> _Task prompt_: Where the records below show a line containing "Name (101, 1684)", start copying; end with the line containing "PARAVÂNTURI AUTO (103, 290)", and copy it too.

> _Supplied entries_:
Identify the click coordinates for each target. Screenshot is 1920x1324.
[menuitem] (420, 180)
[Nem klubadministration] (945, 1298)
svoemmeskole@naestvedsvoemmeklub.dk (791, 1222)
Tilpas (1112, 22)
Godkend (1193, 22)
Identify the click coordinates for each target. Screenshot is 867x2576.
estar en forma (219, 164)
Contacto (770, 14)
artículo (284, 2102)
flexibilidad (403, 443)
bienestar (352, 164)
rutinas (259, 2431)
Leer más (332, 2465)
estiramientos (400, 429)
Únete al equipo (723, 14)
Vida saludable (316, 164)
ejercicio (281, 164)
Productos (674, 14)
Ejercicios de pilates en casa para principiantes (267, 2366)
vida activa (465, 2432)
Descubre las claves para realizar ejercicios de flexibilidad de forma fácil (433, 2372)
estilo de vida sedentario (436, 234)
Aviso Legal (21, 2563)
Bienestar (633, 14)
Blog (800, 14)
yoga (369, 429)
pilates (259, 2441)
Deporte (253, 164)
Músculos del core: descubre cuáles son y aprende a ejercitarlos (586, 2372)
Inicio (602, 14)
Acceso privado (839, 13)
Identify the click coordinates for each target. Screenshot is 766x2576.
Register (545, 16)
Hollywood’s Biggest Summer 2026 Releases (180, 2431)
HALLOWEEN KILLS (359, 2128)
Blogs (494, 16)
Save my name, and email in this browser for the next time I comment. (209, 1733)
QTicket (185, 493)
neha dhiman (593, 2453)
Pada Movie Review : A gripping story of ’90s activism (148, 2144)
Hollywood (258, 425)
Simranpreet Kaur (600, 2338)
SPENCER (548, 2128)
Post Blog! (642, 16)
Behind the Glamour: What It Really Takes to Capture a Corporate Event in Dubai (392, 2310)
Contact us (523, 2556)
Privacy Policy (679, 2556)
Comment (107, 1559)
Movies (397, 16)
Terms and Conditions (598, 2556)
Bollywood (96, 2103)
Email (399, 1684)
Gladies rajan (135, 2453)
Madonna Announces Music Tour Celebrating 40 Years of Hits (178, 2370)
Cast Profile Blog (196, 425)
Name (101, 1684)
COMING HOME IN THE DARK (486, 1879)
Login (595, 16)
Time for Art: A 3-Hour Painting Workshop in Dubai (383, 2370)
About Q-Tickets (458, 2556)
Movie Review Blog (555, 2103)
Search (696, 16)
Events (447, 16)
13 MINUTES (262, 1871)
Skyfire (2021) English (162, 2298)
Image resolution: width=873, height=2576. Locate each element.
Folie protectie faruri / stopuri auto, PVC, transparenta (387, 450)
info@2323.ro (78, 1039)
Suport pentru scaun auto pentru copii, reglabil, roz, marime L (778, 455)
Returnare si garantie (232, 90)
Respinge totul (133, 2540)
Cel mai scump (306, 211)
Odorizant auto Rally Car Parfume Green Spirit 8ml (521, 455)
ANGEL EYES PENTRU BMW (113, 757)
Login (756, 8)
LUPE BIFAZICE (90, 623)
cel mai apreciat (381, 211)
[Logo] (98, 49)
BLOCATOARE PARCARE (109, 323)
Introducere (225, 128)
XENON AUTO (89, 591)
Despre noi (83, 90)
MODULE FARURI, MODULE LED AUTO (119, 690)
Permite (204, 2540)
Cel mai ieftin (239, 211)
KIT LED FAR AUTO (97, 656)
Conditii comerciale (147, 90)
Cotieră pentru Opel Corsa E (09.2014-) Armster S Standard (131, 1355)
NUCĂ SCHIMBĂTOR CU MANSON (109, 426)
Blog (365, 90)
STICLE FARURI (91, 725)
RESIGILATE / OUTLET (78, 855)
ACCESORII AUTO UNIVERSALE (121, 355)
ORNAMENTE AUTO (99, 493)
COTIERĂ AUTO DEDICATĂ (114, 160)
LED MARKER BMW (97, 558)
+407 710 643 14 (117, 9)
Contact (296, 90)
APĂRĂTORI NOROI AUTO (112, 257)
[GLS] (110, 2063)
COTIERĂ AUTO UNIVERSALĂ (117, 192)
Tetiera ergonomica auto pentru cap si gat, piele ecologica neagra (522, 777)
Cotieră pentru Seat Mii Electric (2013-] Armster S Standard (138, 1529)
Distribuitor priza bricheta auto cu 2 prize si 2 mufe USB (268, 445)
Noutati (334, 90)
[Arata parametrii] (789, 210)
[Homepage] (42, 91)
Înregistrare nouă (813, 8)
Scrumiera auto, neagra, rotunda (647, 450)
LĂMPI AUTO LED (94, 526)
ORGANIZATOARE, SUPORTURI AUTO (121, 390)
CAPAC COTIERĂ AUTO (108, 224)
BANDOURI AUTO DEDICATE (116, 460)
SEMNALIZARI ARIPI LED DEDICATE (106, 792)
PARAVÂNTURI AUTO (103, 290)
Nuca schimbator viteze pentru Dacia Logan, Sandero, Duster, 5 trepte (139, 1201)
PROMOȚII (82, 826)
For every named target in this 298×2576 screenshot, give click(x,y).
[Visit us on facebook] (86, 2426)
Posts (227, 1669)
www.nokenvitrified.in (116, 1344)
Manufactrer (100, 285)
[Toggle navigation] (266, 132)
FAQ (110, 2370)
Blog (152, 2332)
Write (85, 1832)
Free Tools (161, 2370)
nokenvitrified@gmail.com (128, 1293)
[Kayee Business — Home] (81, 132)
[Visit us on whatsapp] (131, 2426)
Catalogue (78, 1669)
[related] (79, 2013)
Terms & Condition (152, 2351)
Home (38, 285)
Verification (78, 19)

> _Solution below_:
Name (101, 1684)
COMING HOME IN THE DARK (486, 1879)
Login (595, 16)
Time for Art: A 3-Hour Painting Workshop in Dubai (383, 2370)
About Q-Tickets (458, 2556)
Movie Review Blog (555, 2103)
Search (696, 16)
Events (447, 16)
13 MINUTES (262, 1871)
Skyfire (2021) English (162, 2298)
Image resolution: width=873, height=2576. Locate each element.
Folie protectie faruri / stopuri auto, PVC, transparenta (387, 450)
info@2323.ro (78, 1039)
Suport pentru scaun auto pentru copii, reglabil, roz, marime L (778, 455)
Returnare si garantie (232, 90)
Respinge totul (133, 2540)
Cel mai scump (306, 211)
Odorizant auto Rally Car Parfume Green Spirit 8ml (521, 455)
ANGEL EYES PENTRU BMW (113, 757)
Login (756, 8)
LUPE BIFAZICE (90, 623)
cel mai apreciat (381, 211)
[Logo] (98, 49)
BLOCATOARE PARCARE (109, 323)
Introducere (225, 128)
XENON AUTO (89, 591)
Despre noi (83, 90)
MODULE FARURI, MODULE LED AUTO (119, 690)
Permite (204, 2540)
Cel mai ieftin (239, 211)
KIT LED FAR AUTO (97, 656)
Conditii comerciale (147, 90)
Cotieră pentru Opel Corsa E (09.2014-) Armster S Standard (131, 1355)
NUCĂ SCHIMBĂTOR CU MANSON (109, 426)
Blog (365, 90)
STICLE FARURI (91, 725)
RESIGILATE / OUTLET (78, 855)
ACCESORII AUTO UNIVERSALE (121, 355)
ORNAMENTE AUTO (99, 493)
COTIERĂ AUTO DEDICATĂ (114, 160)
LED MARKER BMW (97, 558)
+407 710 643 14 (117, 9)
Contact (296, 90)
APĂRĂTORI NOROI AUTO (112, 257)
[GLS] (110, 2063)
COTIERĂ AUTO UNIVERSALĂ (117, 192)
Tetiera ergonomica auto pentru cap si gat, piele ecologica neagra (522, 777)
Cotieră pentru Seat Mii Electric (2013-] Armster S Standard (138, 1529)
Distribuitor priza bricheta auto cu 2 prize si 2 mufe USB (268, 445)
Noutati (334, 90)
[Arata parametrii] (789, 210)
[Homepage] (42, 91)
Înregistrare nouă (813, 8)
Scrumiera auto, neagra, rotunda (647, 450)
LĂMPI AUTO LED (94, 526)
ORGANIZATOARE, SUPORTURI AUTO (121, 390)
CAPAC COTIERĂ AUTO (108, 224)
BANDOURI AUTO DEDICATE (116, 460)
SEMNALIZARI ARIPI LED DEDICATE (106, 792)
PARAVÂNTURI AUTO (103, 290)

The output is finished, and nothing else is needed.